EXERCISE TEXT
Singapore and Indonesian scientists have recently discovered a number of unknown deep-sea creatures in a recent expedition. These include formerly unclassified species of crabs, prawns and lobsters from the deep seas in West Java.

The expedition,which lasted two weeks, produced more than 12,000 unique specimens from the bottom of the Sunda Strait and the Indian Ocean that will take more than two years to be studied and categorized. These waters off West Java had not been explored by marine biologists until this recent expedition.

“People have collected data off west of Sumatra, eastern parts of Indonesia and southeastern part of Java,” said Professor Peter Ng, head of the Lee Kong Chian Natural History Museum at the National University of Singapore (NUS). “But for whatever reasons, the Sunda Strait in southwestern and southern Java were poorly collected. We had almost no information about the deep-sea animals living there. So we thought, here’s a nice chance to fill the gap. We cannot conserve what we do not know.”

Via Mental Floss

Professor Ng, an expert in crab species, headed the 14-day South Java Deep Sea Biodiversity Expedition (SJADES 2018) along with Indonesian Institute of Sciences (LIPI) Professor Dwi Listyo Rahayu, an authority on hermit crabs.

The research ship, which sailed from Jakarta to Cilacap, carried 31 scientists as well as support staff. All in all, they covered a distance of 2,200 km by sailing counter-clockwise from Jakarta through the Sunda Strait to Cilacap in southern Java.

GIVEN INFORMATION
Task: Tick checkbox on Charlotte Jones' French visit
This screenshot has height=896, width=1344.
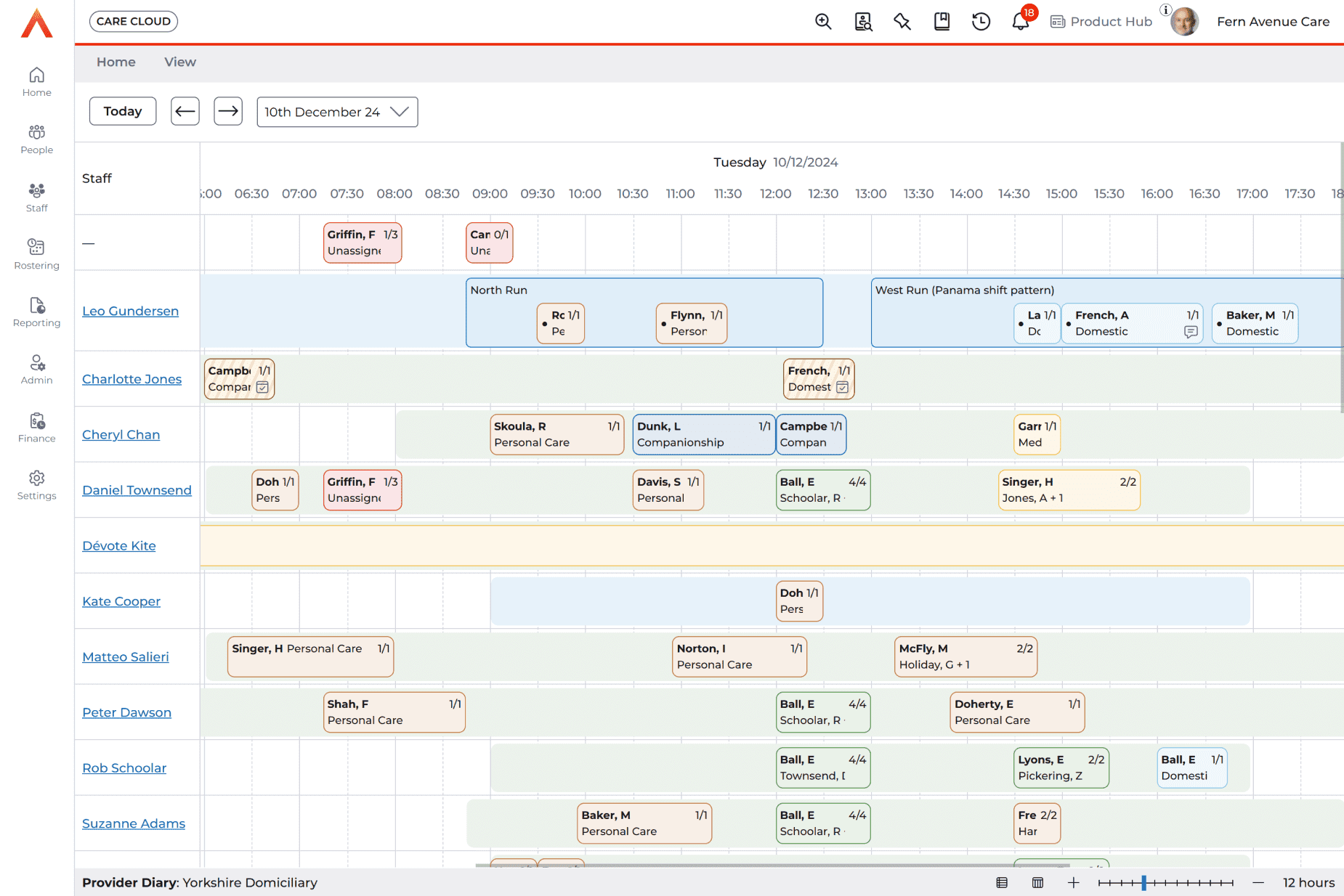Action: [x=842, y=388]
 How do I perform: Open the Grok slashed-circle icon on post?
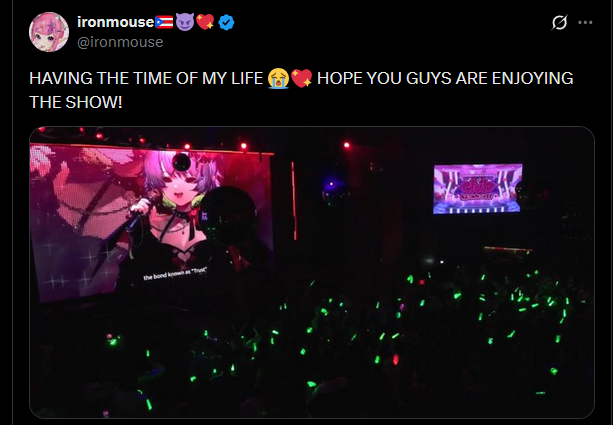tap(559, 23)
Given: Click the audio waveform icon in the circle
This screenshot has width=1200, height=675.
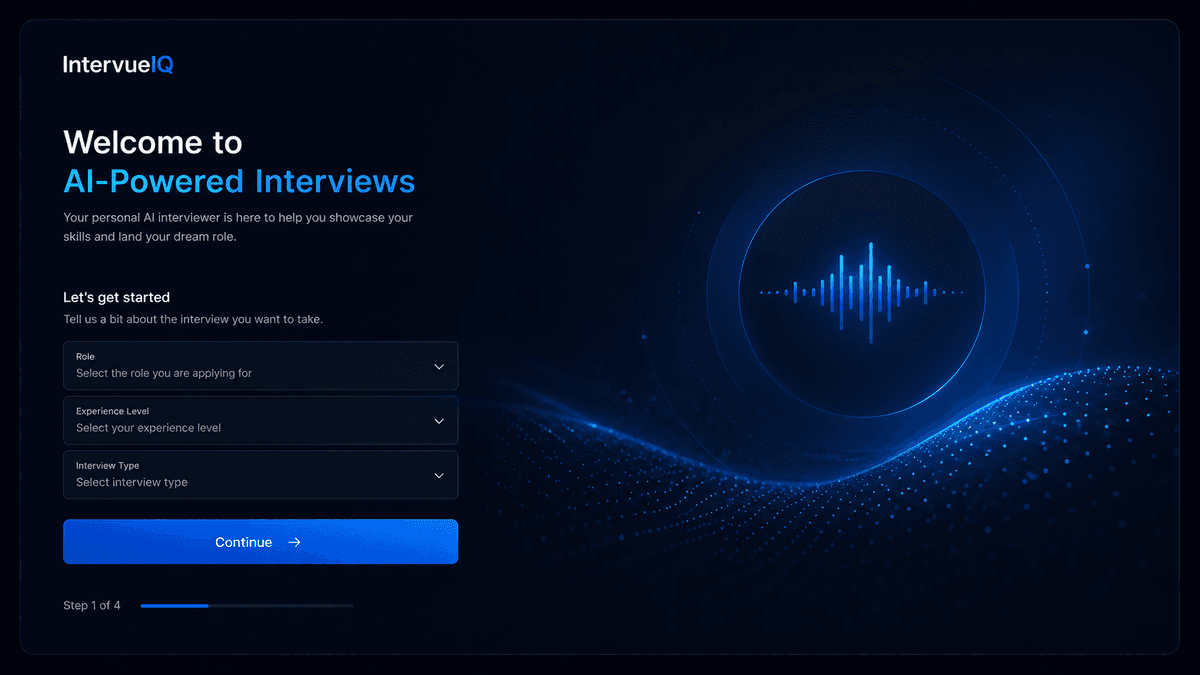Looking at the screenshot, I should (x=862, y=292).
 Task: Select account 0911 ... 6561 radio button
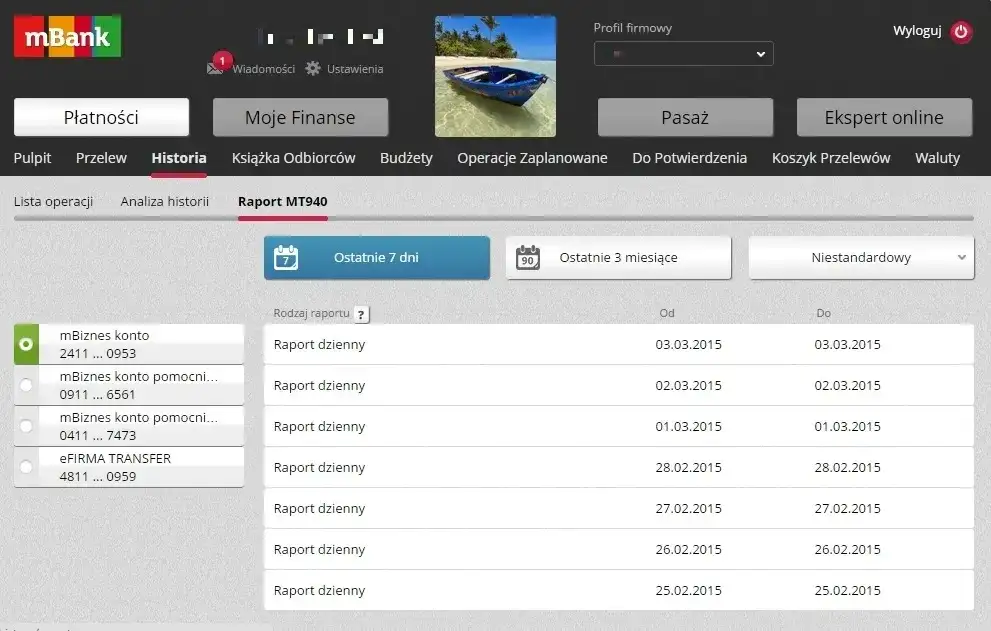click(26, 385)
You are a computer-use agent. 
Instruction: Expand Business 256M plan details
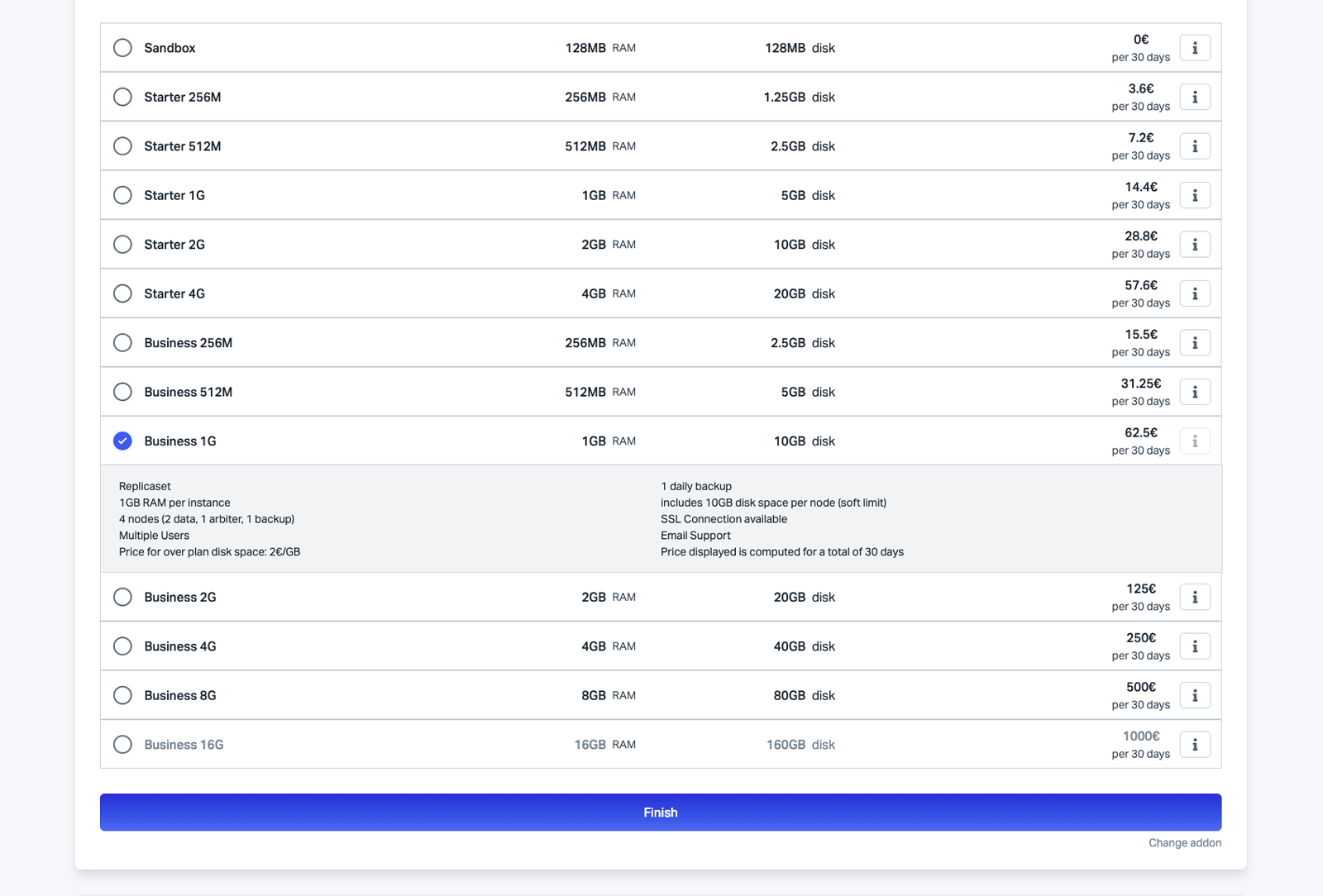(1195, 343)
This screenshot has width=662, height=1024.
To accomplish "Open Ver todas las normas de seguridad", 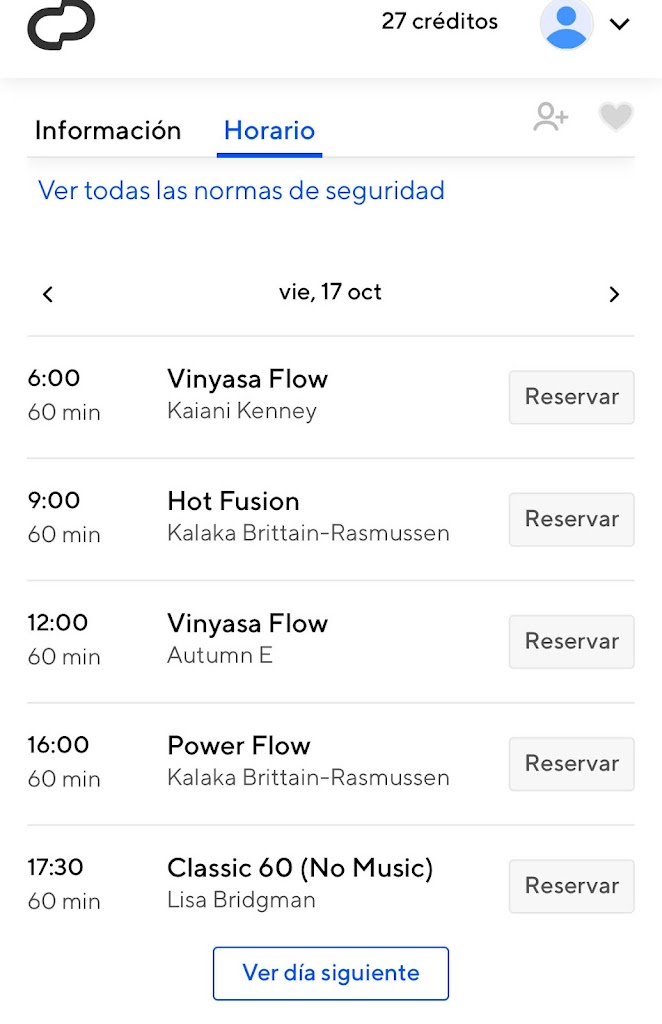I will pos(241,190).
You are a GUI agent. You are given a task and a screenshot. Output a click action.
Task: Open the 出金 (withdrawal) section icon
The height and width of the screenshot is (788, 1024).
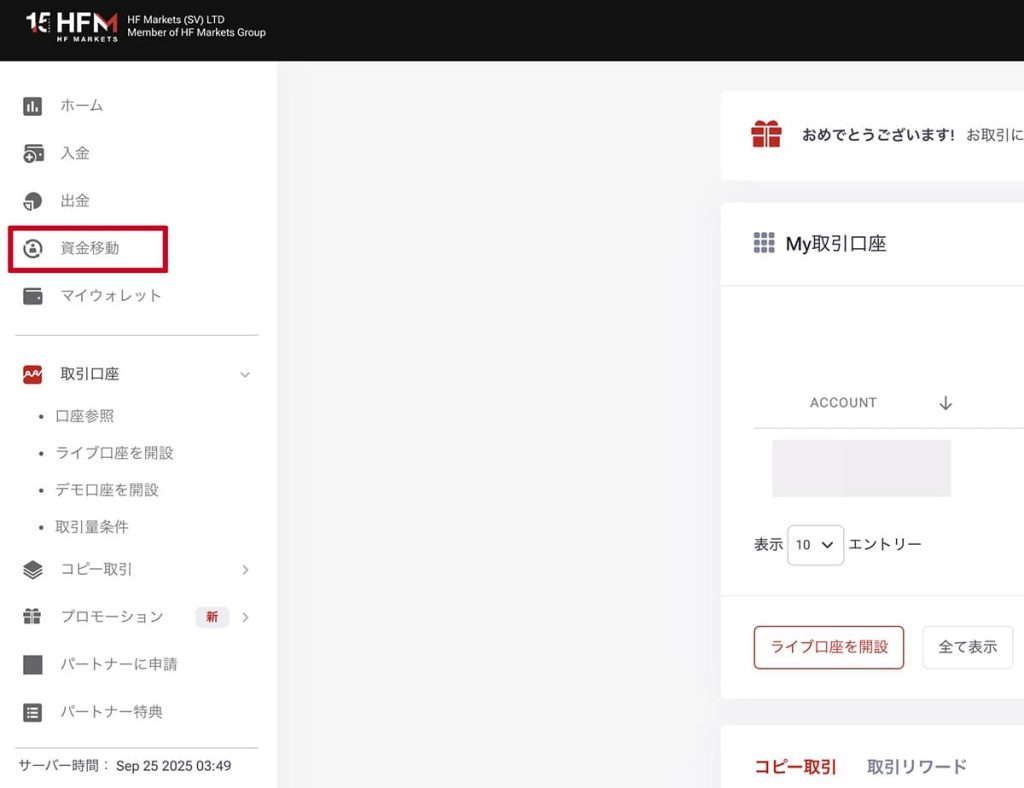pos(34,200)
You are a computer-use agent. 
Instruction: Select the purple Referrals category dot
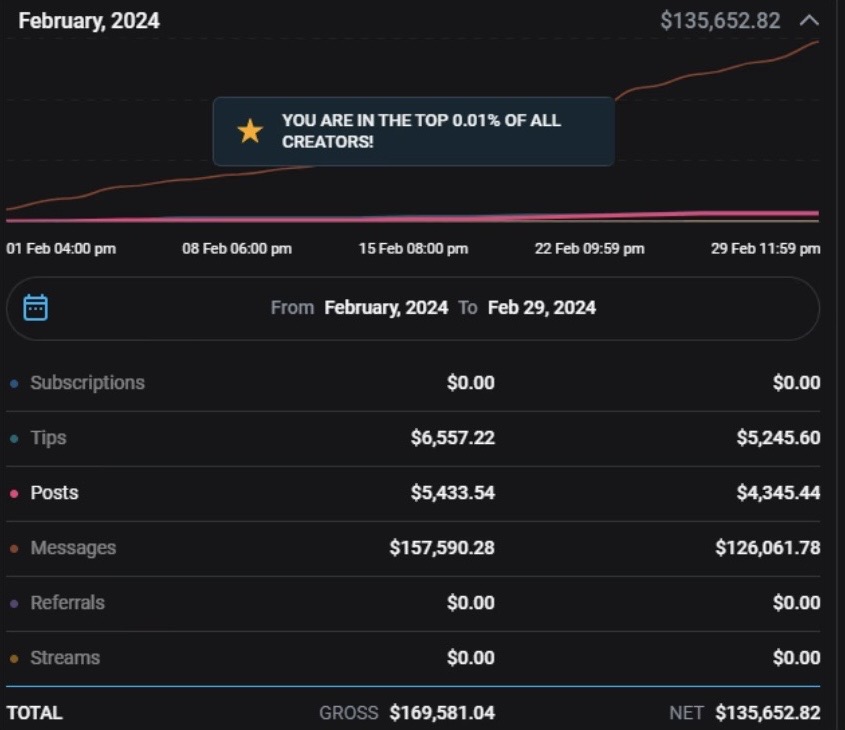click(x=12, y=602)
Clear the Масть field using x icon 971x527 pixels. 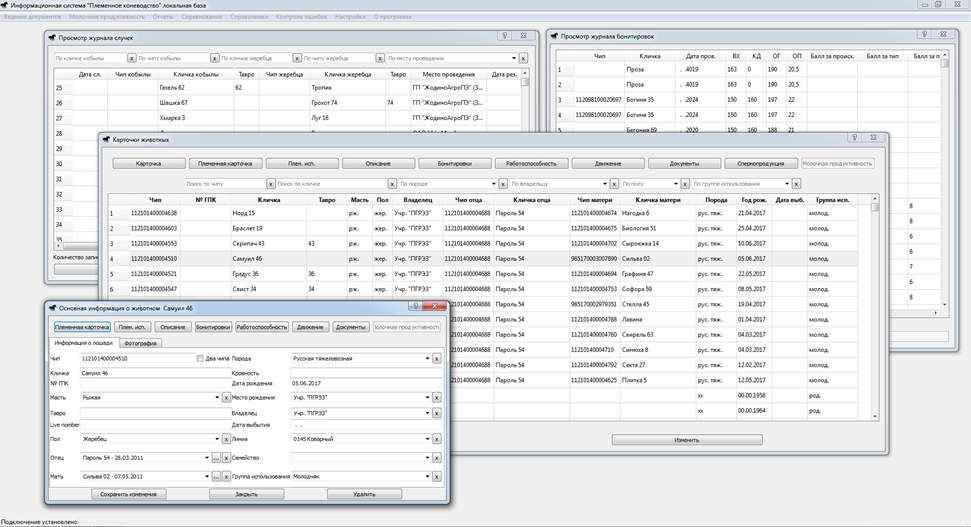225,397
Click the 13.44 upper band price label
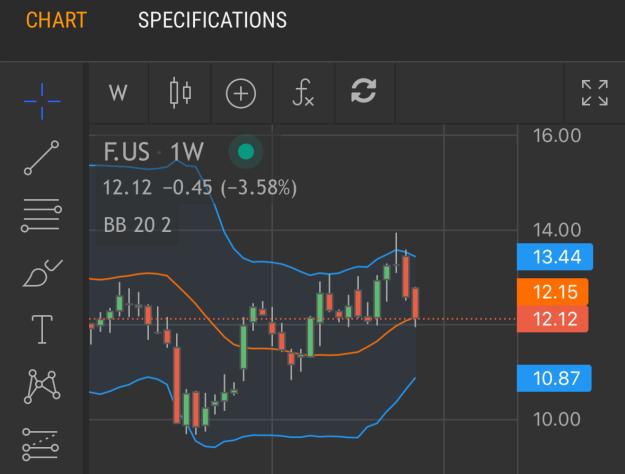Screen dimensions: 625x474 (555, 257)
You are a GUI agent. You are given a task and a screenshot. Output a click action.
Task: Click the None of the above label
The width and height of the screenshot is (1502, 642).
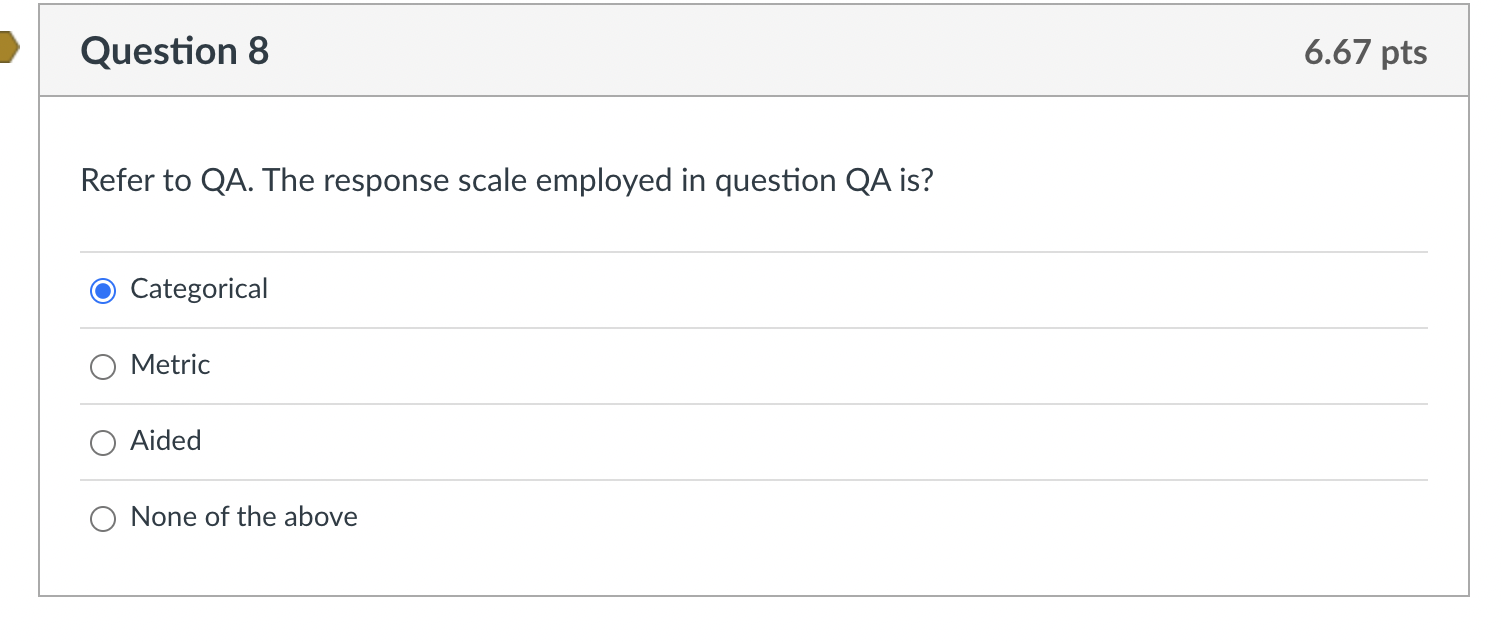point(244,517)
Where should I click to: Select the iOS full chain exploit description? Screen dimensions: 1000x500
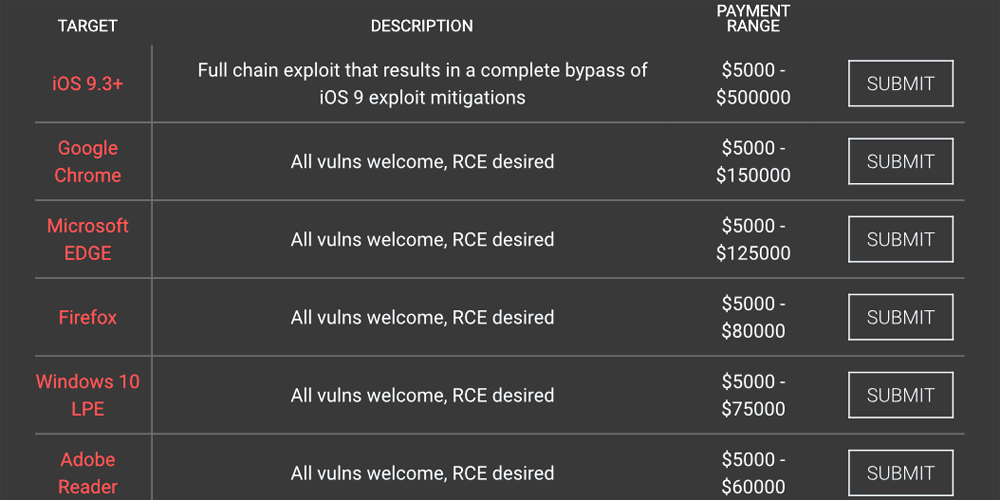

TASK DIRECTIONS
Extend the text about the deep-sea expedition off West Java, starting after its final sentence. The records have no connection to the text about the deep-sea expedition.

WRITTEN ANSWER
By employing trawls, dredges, box corers and multicorers, the NUS-LIPI research team was able to gather marine species samples at depths of up to 2,100m. Professor Ng was pleasantly surprised by the discovery of more than a dozen new species of hermit crabs, prawns, lobsters and crabs, as well as 40 additional species.

Via Mental Floss

Among those collected were three new species of spider crabs, a crab camouflaged with detritus, small zoanthid anemones and mud, which has a oversized plates adjacent to its red eyes, an orange species with strong spines, and an elongated decorator crab.

The reason many of these crabs decorate themselves even at such extreme depths where visibility is null is because “a whole bunch of animals are using sound”, said Prof Ng. “They hit you with sonar. Which means that even if they can’t see you, you don’t want to look like a crab, you want to look like a blob of sponges. Even in the deep, it pays that you try to pretend to be something you’re not.”

Other discoveries include a new species of hermit crab with jade-green eyes, a new species of Bathynomus, or giant sea cockroach, measuring 30 cm in length, a new shrimp species with shiny eyes, a new species of squat lobster with a zebra pattern on its body, a flat-headed goby fish species, and an ice-cream cone worm that pastes sediment to the pre-existing conical tube as they enlarge, thus resembling an ice-cream cone.